start DATASET ROWS
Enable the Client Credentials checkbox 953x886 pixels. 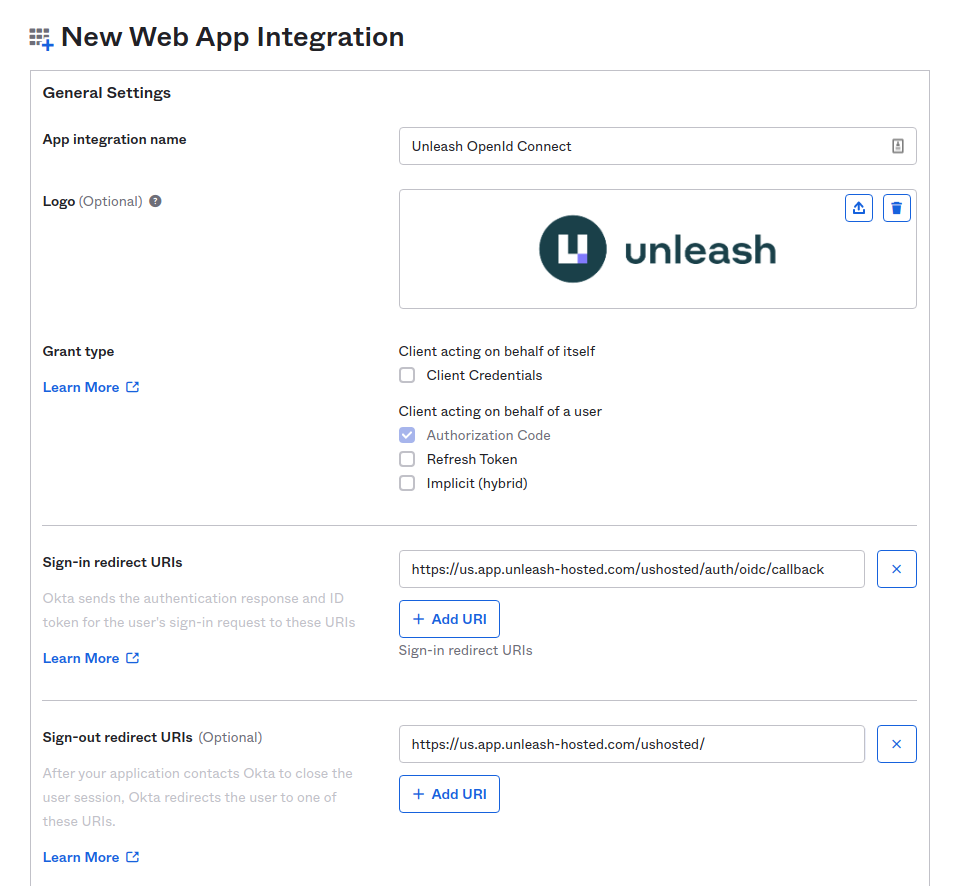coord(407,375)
end DATASET ROWS
start DATASET ROWS
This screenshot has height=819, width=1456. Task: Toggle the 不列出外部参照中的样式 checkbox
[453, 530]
end DATASET ROWS
start DATASET ROWS
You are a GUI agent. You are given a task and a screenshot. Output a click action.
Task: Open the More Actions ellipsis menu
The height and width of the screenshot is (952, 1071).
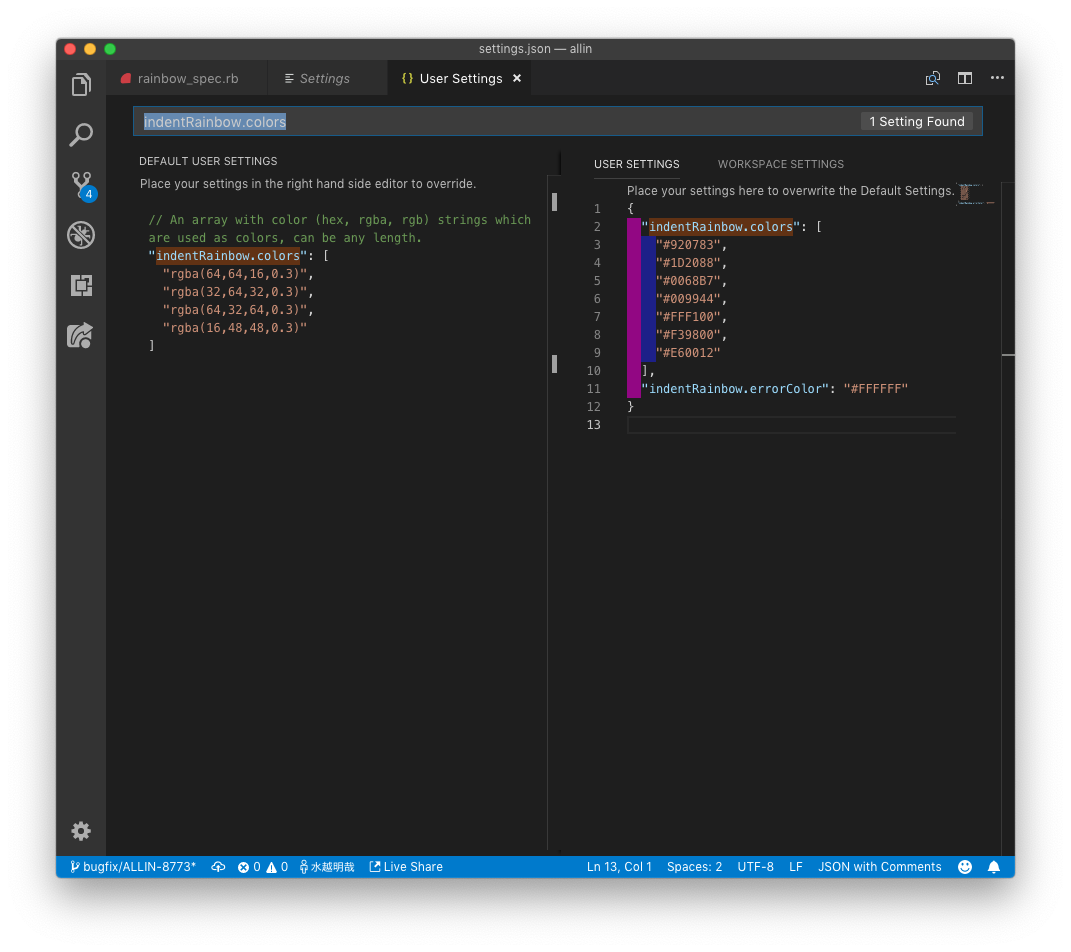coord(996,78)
end DATASET ROWS
▶ DO THIS:
Echo the lines between the line holding "You are a GUI" and the line holding "coord(996,78)", inclusive, and leave the pictures out.

▶ WRITTEN SOLUTION:
You are a GUI agent. You are given a task and a screenshot. Output a click action.
Task: Open the More Actions ellipsis menu
The height and width of the screenshot is (952, 1071).
coord(996,78)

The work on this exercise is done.